_TASKS TO CARRY OUT:_
1/ In the forum thread on interest while building, which page of "More Wealth from Residential Property" does a poster quote?
2/ Write out a passage of the forum thread on interest while building. Start at the words "Good morning" and stop after "I'm now confused?".
3/ Summarize the forum thread on interest while building in three sentences.

_DOCUMENT TEXT:_
· · · · ·

Interest While Building

Good morning

I am in the process of building an IP in Brisbane at the moment:). I'm almost positive that I have read on this site (can't find it now) that the interest whilst building is tax deductable as long as your intention for building that property is for rental. I had a discussion with a friend yesterday who is an accountant (not a tax accountant) and she seemed to think that it was not deductable:(.

I'm now confused?

Help appreciated.

Regards

Dan
 
This is an accountant question, so you should ask your accountant specifically, but I know of plenty of people who have claimed the interest and other costs during the construction period of an investment property.
 
Does that mean for example that a loan for a vacant block of land that I have paid interest on for the past three years, (which was always going to be used to build an IP on) is tax deductable, or is it only from the period from when I commence construction?

Cheers,
Phil
 
what if one bought a block of land, claimed interest for 2 years, but then changed plans and sold the block instead of building on it ? the 2 years of interest has already been claimed (and spent!)..
 
Further to this I see now in the PIA software update there is now a section for calculating your holding costs when building - very useful :).

I note that it gives you the option to take the holding costs as an immediate deduction in the first year, or for the costs to be added to the capital cost.

However, in Jan Somers book "More Wealth from Residential Property" it states on page 188 that interest "....may be added as a capital cost until it [the building process] is finished." :confused:

I'm a little confused about this now. I guess I will find out next month when I get my tax done, but happy to hear any of your thoughts?

· · · · ·

_SOURCE DATA:_
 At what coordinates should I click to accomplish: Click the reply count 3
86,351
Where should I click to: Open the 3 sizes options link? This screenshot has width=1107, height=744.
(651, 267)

· · · · ·

_ANSWERS TO THE EXERCISES:_
1/ Page 188.

2/
Good morning

I am in the process of building an IP in Brisbane at the moment:). I'm almost positive that I have read on this site (can't find it now) that the interest whilst building is tax deductable as long as your intention for building that property is for rental. I had a discussion with a friend yesterday who is an accountant (not a tax accountant) and she seemed to think that it was not deductable:(.

I'm now confused?

3/ A poster building an investment property in Brisbane asks whether interest paid during construction is tax deductible, because a friend who is an accountant thought it was not. One reply advises asking an accountant but notes that plenty of people have claimed the interest and other costs during construction, and other posters ask about interest on a vacant block of land. A later post points out that the PIA software allows holding costs to be deducted immediately or added to the capital cost, while a Jan Somers book says interest may be added as a capital cost until the building is finished.